Member of Parliament
- In office 21 March 2020 – 29 January 2024
- Preceded by: Sheikh Fazle Noor Taposh
- Succeeded by: Ferdous Ahmed
- Constituency: Dhaka-10

Personal details
- Born: 24 April 1955 (age 70) Dhaka, East Pakistan, Pakistan
- Party: Bangladesh Awami League
- Alma mater: University of Dhaka
- Known for: Businessman

= Shafiul Islam Mohiuddin =

Bangladeshi businessman

Shafiul Islam Mohiuddin is a Bangladeshi business leader. He was the Member of Parliament of the Dhaka-10. He is the former president of Federation of Bangladesh Chambers of Commerce and Industries (FBCCI). He led the RMG sector of the country over thirty years and became the president of Bangladesh Garment Manufacturers and Exporters Association (BGMEA), the largest export earning sector of the country.

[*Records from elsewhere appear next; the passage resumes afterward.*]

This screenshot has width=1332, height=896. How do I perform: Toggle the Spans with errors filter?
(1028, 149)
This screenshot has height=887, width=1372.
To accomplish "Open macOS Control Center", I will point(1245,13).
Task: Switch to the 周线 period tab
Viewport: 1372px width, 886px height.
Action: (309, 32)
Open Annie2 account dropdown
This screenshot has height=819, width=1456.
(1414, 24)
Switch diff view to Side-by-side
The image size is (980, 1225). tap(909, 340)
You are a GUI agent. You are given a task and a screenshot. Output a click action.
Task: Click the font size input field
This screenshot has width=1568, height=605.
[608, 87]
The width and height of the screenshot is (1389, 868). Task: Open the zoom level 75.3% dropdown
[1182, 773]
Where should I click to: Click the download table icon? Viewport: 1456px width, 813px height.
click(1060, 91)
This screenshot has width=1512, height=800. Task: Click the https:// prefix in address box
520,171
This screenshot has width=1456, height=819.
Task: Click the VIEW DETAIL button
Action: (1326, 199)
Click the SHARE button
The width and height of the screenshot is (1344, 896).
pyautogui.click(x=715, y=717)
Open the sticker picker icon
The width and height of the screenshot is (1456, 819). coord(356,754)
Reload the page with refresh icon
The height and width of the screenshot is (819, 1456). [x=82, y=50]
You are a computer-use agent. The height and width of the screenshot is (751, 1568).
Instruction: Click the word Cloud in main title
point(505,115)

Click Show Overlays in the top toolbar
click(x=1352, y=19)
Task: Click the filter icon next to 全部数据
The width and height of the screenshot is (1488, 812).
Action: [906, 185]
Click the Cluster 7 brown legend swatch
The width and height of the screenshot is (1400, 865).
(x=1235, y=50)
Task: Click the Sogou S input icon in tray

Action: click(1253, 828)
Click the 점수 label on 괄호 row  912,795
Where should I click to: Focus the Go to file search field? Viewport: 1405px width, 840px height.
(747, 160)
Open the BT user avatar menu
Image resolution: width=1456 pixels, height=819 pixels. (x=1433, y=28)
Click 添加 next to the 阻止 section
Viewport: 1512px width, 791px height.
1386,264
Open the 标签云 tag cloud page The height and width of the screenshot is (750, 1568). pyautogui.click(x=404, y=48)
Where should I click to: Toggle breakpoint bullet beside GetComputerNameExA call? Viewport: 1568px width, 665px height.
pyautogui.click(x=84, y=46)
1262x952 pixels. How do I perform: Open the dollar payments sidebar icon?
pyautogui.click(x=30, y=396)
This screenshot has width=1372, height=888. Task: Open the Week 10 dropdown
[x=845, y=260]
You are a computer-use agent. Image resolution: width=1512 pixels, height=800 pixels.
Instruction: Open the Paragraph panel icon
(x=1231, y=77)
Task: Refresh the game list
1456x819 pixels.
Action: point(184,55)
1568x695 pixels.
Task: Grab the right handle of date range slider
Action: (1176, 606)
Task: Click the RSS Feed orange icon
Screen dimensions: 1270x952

==Early life and education==
Mohiuddin obtained B.Com (Hon's) and M.Com degree in accountancy from University of Dhaka.

==Career==
Mohiuddin was involved with the RMG sector of the country over thirty years. He entered the garment industry in 1992 by establishing Onus Apparel Ltd. Since then he has started his export oriented garments industry named Onus Group, the largest export earning sector of the country. He has also successfully diversified his business in other business sectors like garment accessories, real estate, shipping, fishing, trawlers, dredging, solar energy, auto bricks, handicrafts, etc. He has currently employed over six thousand people in his business group. He is the director of Trustee Board, BGMEA University of Fashion and Technology (BUFT). He is also the vice president of Society for Anti addiction Movement (SAAM), Centre of Excellence for Bangladesh Apparel Industry (CEBAI) and Rugby Federation, Director of Mohammedan Sporting Club Limited, Director of BGMEA Apparel Club.

On 26 November 2023 Awami League announced the final list of its 298 candidates to contest the 2024 national election which did not include Mohiuddin.

During COVID-19, he participated in the premier’s task force to launch the “Life & Livelihood Has to Go Together” initiative to begin the orderly rehabilitation of the nation’s financial system.